The specialist sought a second opinion through the Committee for Physician Health (CPH) of New York State which assists physicians, physicians’ assistants, and medical students affected by addiction, mental health problems, substance abuse, and cognitive disorders. The CPH program reports receiving 2000 referrals since 1986. Of those referrals, 75% come from colleagues of physicians or physicians themselves.

Whether referred to the program or self-referred, physicians like the specialist who sought help from Devi first undergo a clinical evaluation. If a diagnosis is warranted, the patient is directed to treatment. Following referral to Devi, the specialist returned to her practice, working with some restrictions recommended by CPH for 4 more years, until her planned retirement. “Allowing her to work and find physicians for each of her patients, not only helped her, but helped her patients [find placement with other specialists],” Devi said. “Some of these draconian recommendations are based on erroneous ideas of what Alzheimer’s means and do not only the physician, but also the community a disservice,” said Devi.

The Association of American Medical Colleges estimates that by 2030, the United States will face a shortage of 42,600 to 121,300 physicians due to increasing demands and physician retirement. Given the looming shortage of physicians, nurses, and other health care professionals, the medical field cannot afford to lose or ostracize clinicians who are still capable of providing care to their patients.

When working with a patient, Devi first determines whether they have dementia or just MCI. Physicians with mild cognitive impairment are more likely to be able to continue working. But it’s not always her executive decision. She emphasized that choosing which course to follow is a joint effort with each patient. “If it’s dangerous [to keep practicing], I’ll say ‘no you can’t do that,’” she said, but adds that she has never had a patient refuse to agree with her recommendations for protecting their patients. Generally, the physician-patients Devi treats are deeply concerned about the safety of their patients.

A Judgement Call

With each of her cases, Devi must determine whether the physician she is treating can continue to function well in their position. She imagines herself in the place of a patient considering that doctor. “Would I be comfortable having this person as my physician or internist?” Devi asks herself. “It’s surprising how often this answer is yes.”The answer to that question isn’t always a “yes,” but it’s not always an unequivocal “no” either. Devi’s patient, the surgeon, ended up deciding to close his private practice, but continuing to work with residents for a few more years. “It was more hands off, a team-based approach,” she said of his teaching work. “We decided that he was no longer able to continue in his practice, but he continued to teach and supervise.” He returned to her clinic for 3 years after his diagnosis with Alzheimer’s disease for ongoing monitoring.

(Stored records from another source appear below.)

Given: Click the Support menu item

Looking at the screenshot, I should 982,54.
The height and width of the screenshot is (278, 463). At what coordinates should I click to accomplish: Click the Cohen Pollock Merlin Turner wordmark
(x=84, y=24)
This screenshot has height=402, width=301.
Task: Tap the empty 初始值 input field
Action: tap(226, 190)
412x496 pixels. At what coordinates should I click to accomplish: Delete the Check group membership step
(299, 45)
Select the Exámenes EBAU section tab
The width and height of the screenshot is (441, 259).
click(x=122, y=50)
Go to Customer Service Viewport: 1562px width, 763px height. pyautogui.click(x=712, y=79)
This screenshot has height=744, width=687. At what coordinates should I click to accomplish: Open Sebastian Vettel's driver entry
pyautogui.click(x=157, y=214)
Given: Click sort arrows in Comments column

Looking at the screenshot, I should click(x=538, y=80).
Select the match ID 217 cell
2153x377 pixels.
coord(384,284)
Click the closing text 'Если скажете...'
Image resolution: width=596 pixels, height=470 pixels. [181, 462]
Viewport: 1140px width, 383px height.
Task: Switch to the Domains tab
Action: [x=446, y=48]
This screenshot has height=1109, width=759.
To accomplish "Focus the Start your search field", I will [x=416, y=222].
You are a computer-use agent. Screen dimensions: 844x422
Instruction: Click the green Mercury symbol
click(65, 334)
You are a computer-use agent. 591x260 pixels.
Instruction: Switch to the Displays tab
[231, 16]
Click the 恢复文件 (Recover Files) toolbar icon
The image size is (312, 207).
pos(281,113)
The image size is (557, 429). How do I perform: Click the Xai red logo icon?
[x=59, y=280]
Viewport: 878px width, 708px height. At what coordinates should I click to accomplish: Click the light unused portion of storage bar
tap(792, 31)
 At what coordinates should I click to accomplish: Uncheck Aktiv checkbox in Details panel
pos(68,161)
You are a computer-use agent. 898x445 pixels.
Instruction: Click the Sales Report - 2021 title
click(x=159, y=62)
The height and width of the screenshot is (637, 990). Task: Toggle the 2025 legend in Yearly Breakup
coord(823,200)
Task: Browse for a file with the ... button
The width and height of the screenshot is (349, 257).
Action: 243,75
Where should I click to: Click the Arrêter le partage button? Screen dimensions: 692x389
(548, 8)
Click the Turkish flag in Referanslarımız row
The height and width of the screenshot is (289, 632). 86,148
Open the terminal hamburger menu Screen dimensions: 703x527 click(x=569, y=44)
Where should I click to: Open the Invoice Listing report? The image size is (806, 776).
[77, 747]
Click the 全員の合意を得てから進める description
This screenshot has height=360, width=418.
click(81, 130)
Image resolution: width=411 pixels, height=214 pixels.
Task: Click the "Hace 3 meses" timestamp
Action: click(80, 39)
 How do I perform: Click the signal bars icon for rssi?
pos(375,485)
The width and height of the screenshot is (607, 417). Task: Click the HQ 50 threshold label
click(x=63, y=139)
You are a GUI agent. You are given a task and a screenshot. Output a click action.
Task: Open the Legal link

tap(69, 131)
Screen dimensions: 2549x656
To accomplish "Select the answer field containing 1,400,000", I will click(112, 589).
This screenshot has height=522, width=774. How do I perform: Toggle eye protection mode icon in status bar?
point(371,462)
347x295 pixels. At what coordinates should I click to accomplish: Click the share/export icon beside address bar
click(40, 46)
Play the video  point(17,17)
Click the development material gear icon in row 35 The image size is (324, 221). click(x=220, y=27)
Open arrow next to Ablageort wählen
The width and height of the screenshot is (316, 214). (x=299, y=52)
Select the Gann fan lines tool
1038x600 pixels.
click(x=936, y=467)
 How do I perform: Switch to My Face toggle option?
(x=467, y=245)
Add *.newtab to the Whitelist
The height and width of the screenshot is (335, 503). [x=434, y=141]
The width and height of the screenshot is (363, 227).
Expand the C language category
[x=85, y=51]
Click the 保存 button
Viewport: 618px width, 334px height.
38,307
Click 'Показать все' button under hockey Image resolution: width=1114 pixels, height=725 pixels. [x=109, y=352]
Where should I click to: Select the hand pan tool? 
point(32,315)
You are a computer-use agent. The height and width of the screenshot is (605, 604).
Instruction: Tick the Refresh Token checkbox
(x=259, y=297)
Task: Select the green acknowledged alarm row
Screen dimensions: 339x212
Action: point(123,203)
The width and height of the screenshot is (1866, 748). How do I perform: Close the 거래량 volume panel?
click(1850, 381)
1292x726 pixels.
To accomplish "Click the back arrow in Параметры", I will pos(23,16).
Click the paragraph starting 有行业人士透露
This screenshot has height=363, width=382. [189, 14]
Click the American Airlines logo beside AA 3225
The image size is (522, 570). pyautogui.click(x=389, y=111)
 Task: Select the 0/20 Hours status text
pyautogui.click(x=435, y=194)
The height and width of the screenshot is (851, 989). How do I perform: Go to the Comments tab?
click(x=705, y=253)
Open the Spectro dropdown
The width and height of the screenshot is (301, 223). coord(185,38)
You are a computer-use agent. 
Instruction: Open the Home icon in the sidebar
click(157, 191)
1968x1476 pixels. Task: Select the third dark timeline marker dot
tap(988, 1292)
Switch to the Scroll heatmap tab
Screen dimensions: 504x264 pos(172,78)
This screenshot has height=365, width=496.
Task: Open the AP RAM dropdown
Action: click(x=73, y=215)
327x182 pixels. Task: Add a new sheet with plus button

Though some are, other situations aren’t as clear cut. In the surgeon’s case, Devi isn’t sure whether the measures they took were entirely necessary given how mild his symptoms were. “Perhaps it was an overreaction to have him give up his practice,” she said.

Like the physicians she treats, Devi keeps the patients’ best interests in mind. At times a doctor must stop practicing in order to protect patients. At other times, patients benefit from a doctor continuing to provide care, despite early symptoms of cognitive impairment or Alzheimer’s disease.